■ Document text ■
────────

Where wearables fit into the future of precision medicine

Apps and devices will evolve and tools already around us will become instruments of health to advance tailor-made care delivery and treatments.
By Tom Sullivan
12:36 PM

BOSTON – Speakers at the Connected Health Conference here on Friday gave a glimpse of the personalized health that wearables are beginning to enable – and offered some predictions about how the apps and devices will likely evolve.

WHY IT MATTERS
A wide number and variety of wearable devices today are already collecting large amounts of data. Fitbit medical director Dr. John Moore, for instance, said it has information about billions of nights of sleep and trillions of hours of step taking.

Sensors are in place and monitoring is already happening, said Dr. Robert Grenfell, director of health and biosecurity at CSIRO, a federal scientific research organization in Australia.

"We have components of this already, but imagine it seamlessly fitting together," Grenfell said. "At the same moment, we are not precise and we’re not engaging people in what they’re actually doing."

THE BIG PICTURE
The data, compute power and digital health tools are now available to make dynamic systems.

"We are now seeing the information along with medicine providing the potential for better health outcomes," said Divakar Ramakrishnan, chief digital officer of Eli Lilly. "The devices, wearables, sensors – when you take that info along with fairly expensive drugs, we have the opportunity to get the right medicine to the right patient at the right time."

Anna Kravets, director of business consulting at Merck, added that apps, devices and sensors create a digital expression of patients.

────────

■ Raw data ■

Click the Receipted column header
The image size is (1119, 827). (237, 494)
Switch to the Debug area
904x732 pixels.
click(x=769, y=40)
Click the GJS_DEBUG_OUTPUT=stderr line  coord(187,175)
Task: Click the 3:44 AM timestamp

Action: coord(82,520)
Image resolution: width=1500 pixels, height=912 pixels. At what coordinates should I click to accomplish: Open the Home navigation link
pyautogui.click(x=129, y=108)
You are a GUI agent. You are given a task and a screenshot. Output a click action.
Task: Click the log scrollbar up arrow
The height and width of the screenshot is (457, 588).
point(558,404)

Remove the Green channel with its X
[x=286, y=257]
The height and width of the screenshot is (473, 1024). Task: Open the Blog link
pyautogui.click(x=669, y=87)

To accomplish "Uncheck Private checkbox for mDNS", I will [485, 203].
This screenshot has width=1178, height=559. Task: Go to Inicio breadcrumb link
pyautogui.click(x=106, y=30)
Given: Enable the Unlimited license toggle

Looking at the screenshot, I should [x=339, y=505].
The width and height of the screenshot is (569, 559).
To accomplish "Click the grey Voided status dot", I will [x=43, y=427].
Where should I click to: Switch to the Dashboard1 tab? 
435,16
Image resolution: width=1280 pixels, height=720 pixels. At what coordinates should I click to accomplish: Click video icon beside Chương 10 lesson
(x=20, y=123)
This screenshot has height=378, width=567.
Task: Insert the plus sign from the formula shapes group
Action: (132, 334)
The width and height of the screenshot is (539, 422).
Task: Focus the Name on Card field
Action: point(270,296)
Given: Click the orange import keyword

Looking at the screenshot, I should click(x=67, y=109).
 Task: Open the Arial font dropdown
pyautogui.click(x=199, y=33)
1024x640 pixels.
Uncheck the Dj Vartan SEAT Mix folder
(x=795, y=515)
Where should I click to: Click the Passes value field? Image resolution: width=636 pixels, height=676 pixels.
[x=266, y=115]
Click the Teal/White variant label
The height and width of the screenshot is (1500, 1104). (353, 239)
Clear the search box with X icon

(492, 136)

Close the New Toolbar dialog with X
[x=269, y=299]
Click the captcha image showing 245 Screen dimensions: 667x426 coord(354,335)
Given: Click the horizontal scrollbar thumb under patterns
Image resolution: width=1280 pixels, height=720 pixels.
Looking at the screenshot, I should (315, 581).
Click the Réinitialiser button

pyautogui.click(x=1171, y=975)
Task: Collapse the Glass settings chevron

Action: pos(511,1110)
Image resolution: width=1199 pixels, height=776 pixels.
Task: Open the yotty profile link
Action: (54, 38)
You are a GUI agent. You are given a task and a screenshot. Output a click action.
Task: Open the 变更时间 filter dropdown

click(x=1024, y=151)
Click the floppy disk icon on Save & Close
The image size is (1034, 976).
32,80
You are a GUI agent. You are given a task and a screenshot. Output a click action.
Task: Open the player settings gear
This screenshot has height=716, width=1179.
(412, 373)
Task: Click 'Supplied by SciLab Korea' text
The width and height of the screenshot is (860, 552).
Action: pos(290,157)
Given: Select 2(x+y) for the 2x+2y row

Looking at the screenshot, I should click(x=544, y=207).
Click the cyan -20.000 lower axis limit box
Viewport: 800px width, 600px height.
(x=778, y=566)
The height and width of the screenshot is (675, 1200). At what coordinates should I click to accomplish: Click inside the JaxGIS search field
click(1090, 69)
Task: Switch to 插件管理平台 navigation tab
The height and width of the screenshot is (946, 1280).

────────

■ Aim of the exercise ■
In the article on wearables and precision medicine, what kind of organization is CSIRO?

■ Result ■
A federal scientific research organization in Australia.